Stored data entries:
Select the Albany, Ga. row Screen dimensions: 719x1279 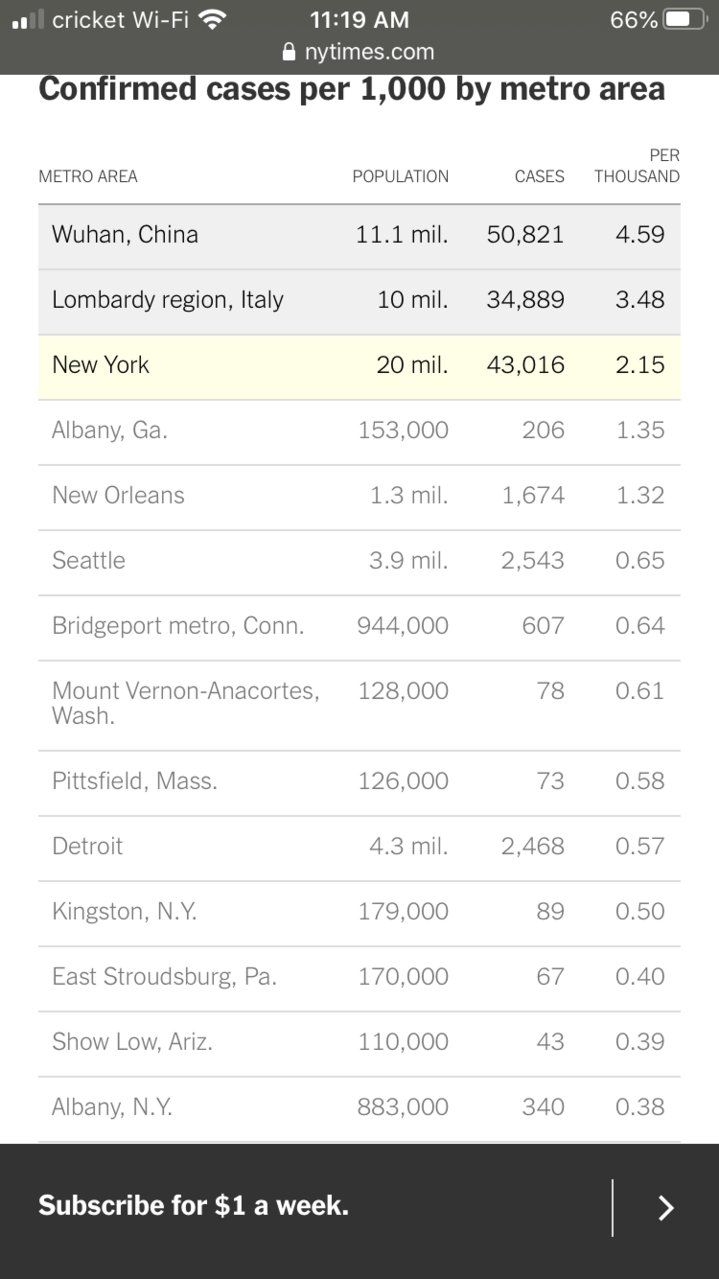359,431
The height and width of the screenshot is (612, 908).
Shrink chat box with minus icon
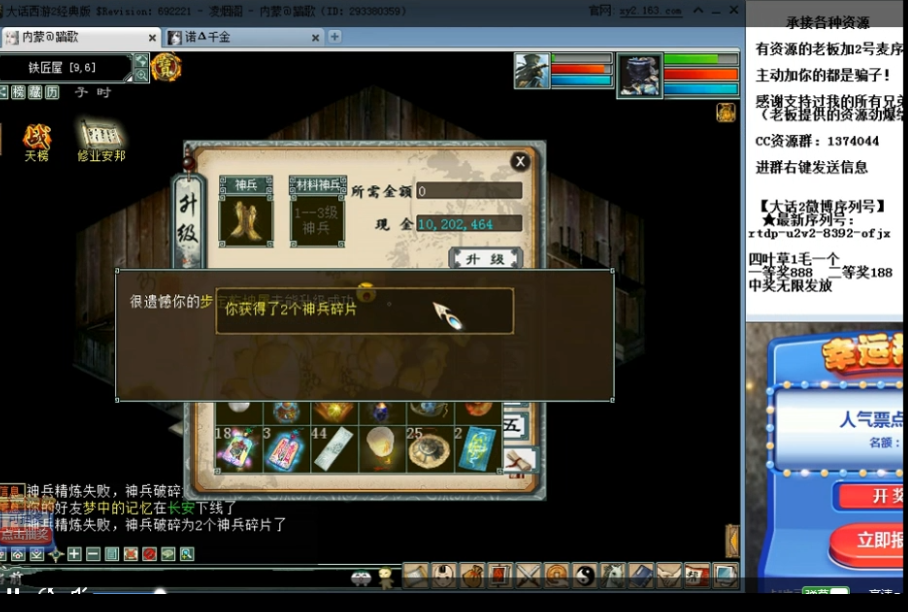click(x=92, y=554)
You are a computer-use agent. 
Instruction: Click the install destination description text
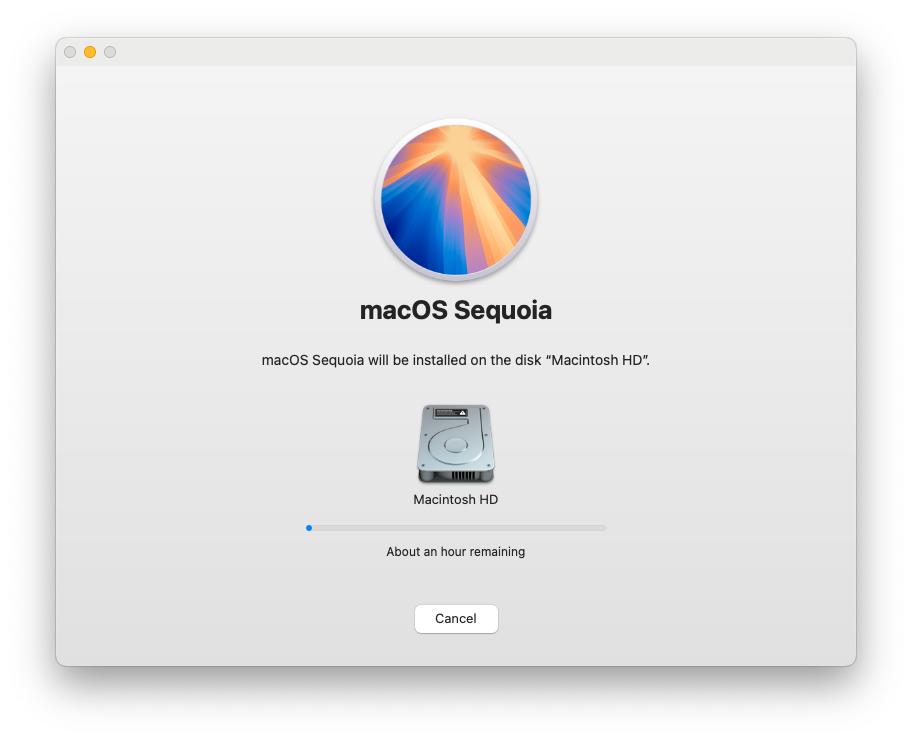[456, 360]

_WORK TO BE COMPLETED_:
Beginning with the line that contains "Instruction: Click the" and ending with the last line of the data, transcribe each line exactly; pictures stay out.

_ANSWER BOX_:
Instruction: Click the install destination description text
[456, 360]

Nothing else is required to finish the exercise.